_WHAT IS BEING ASKED:_ Leaving out any pictures, transcribe every record exactly.

_RECORDS FOR PROCESSING:_
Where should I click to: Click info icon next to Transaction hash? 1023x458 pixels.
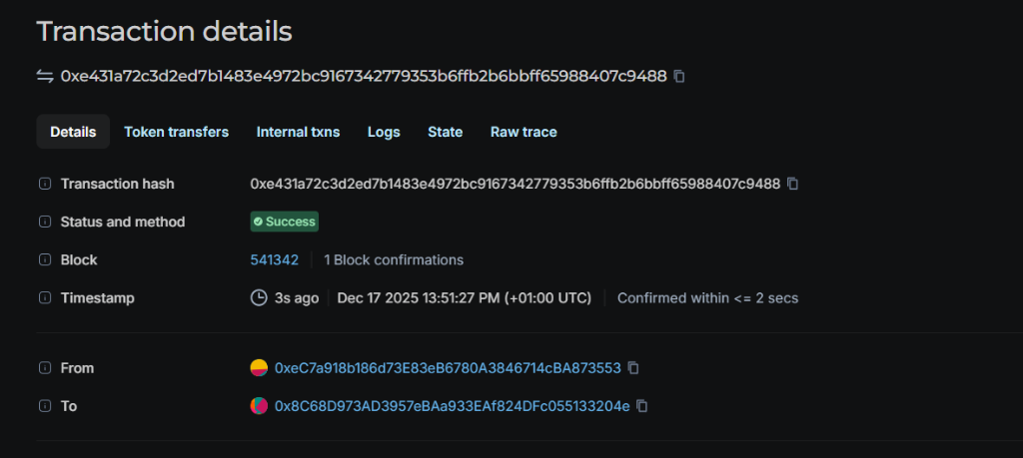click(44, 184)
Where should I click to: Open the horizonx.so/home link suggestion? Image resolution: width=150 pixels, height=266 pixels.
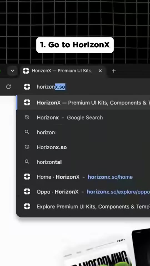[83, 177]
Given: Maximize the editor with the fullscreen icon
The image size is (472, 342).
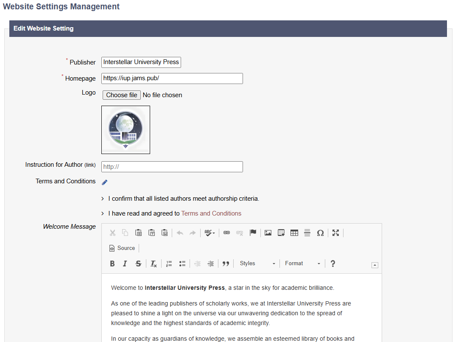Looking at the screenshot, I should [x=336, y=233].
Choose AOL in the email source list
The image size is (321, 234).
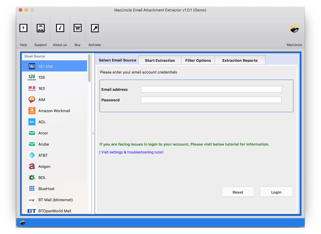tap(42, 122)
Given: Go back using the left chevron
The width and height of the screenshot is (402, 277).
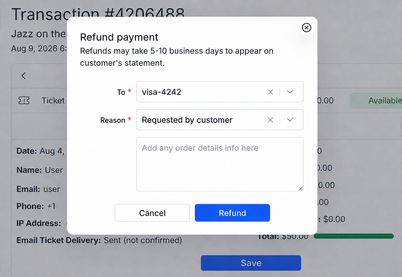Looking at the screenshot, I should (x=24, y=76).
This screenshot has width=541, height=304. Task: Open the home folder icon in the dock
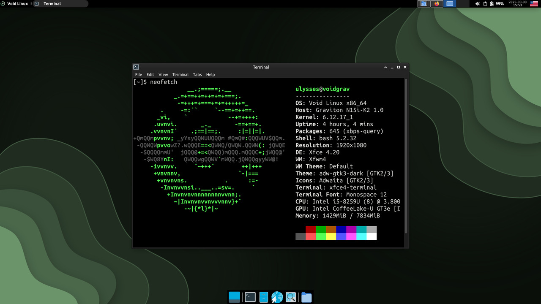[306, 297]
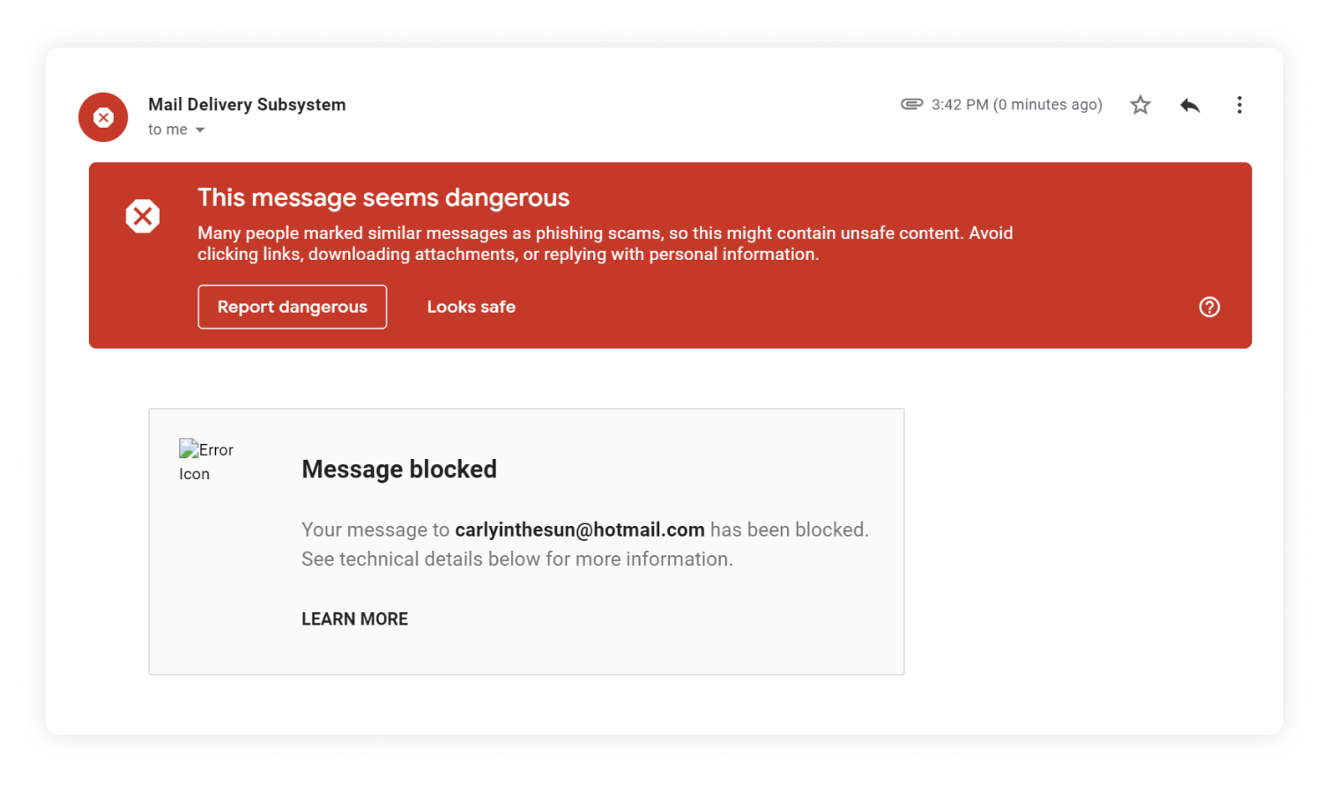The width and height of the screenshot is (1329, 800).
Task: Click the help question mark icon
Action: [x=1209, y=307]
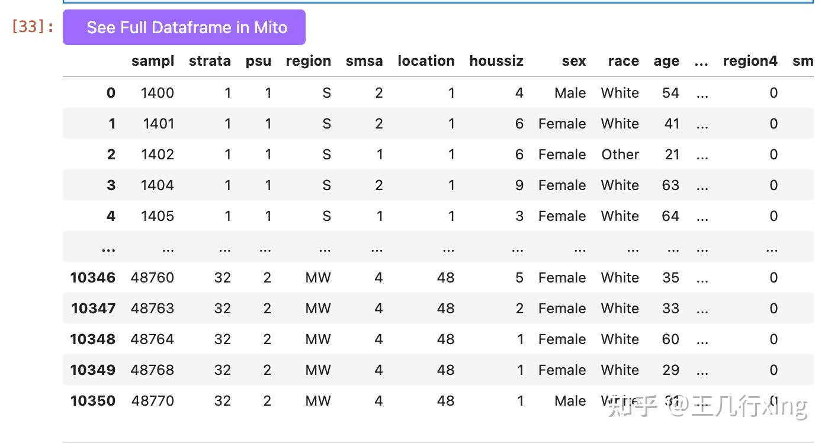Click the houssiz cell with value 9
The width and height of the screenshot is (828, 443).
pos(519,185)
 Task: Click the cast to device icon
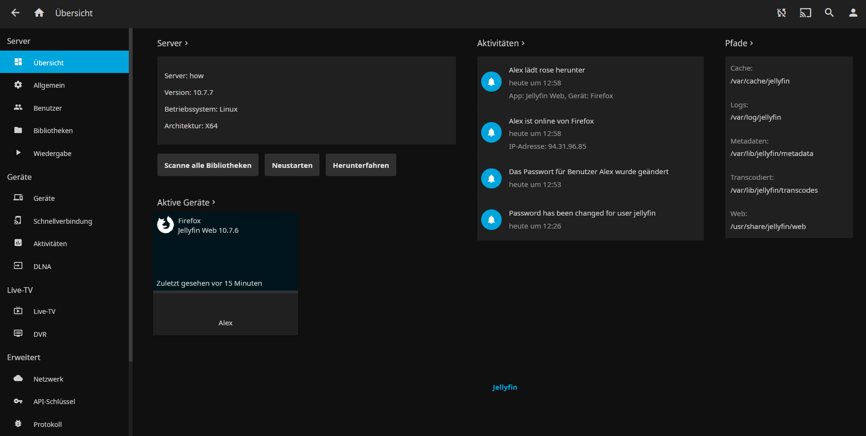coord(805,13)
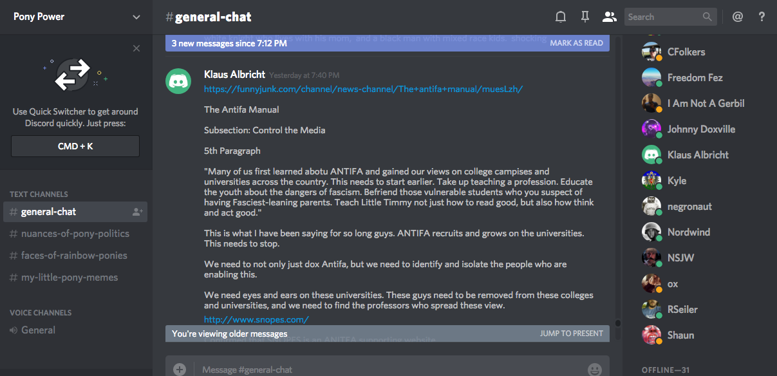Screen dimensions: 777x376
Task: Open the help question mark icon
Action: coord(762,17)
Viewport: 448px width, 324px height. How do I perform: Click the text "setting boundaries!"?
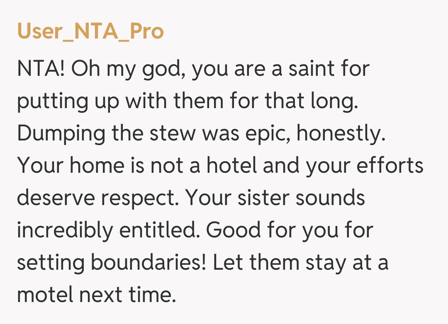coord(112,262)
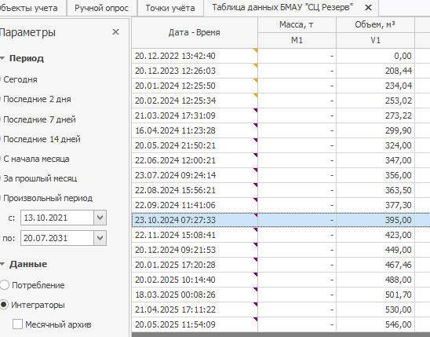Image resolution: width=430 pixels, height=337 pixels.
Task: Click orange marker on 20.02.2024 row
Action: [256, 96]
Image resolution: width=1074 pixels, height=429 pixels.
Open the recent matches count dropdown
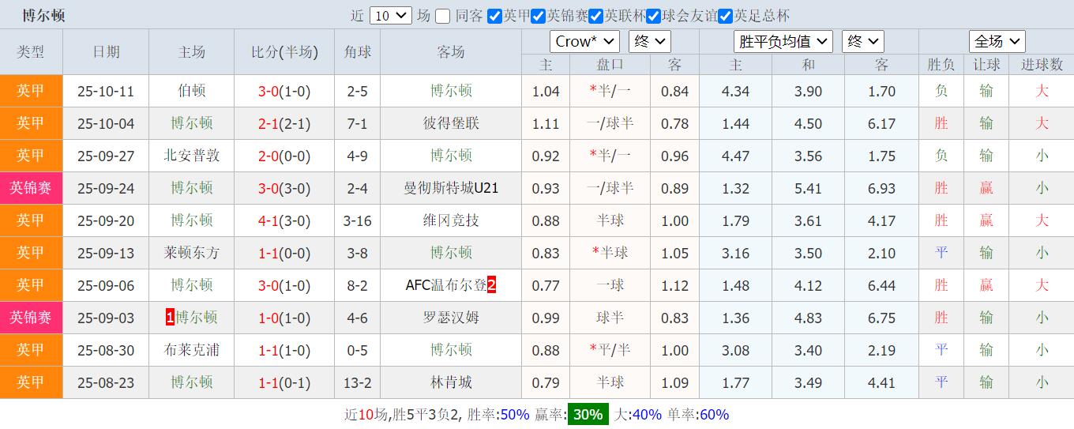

_EXERCISE RESPONSE:_
Where should I click to: Click info icon next to Transaction hash? 1023x458 pixels.
click(44, 184)
Where should I click to: Open the horizonx.so/home link suggestion? Image resolution: width=150 pixels, height=266 pixels.
[83, 177]
Given: Maximize the editor with the fullscreen icon
The image size is (472, 342).
Looking at the screenshot, I should [x=336, y=233].
Choose AOL in the email source list
The image size is (321, 234).
tap(42, 122)
Given: Go back using the left chevron
The width and height of the screenshot is (402, 277).
Looking at the screenshot, I should (x=24, y=76).
This screenshot has width=541, height=304. Task: Open the home folder icon in the dock
[306, 297]
The width and height of the screenshot is (1329, 800).
Task: Click the help question mark icon
Action: [x=1209, y=307]
Click the houssiz cell with value 9
The width and height of the screenshot is (828, 443).
pos(519,185)
 Task: Click the cast to device icon
coord(805,13)
Screen dimensions: 777x376
Task: Open the help question mark icon
Action: coord(762,17)
Viewport: 448px width, 324px height. How do I perform: Click the text "setting boundaries!"?
coord(112,262)
Image resolution: width=430 pixels, height=337 pixels.
Task: Click orange marker on 20.02.2024 row
Action: [256, 96]
Image resolution: width=1074 pixels, height=429 pixels.
Open the recent matches count dropdown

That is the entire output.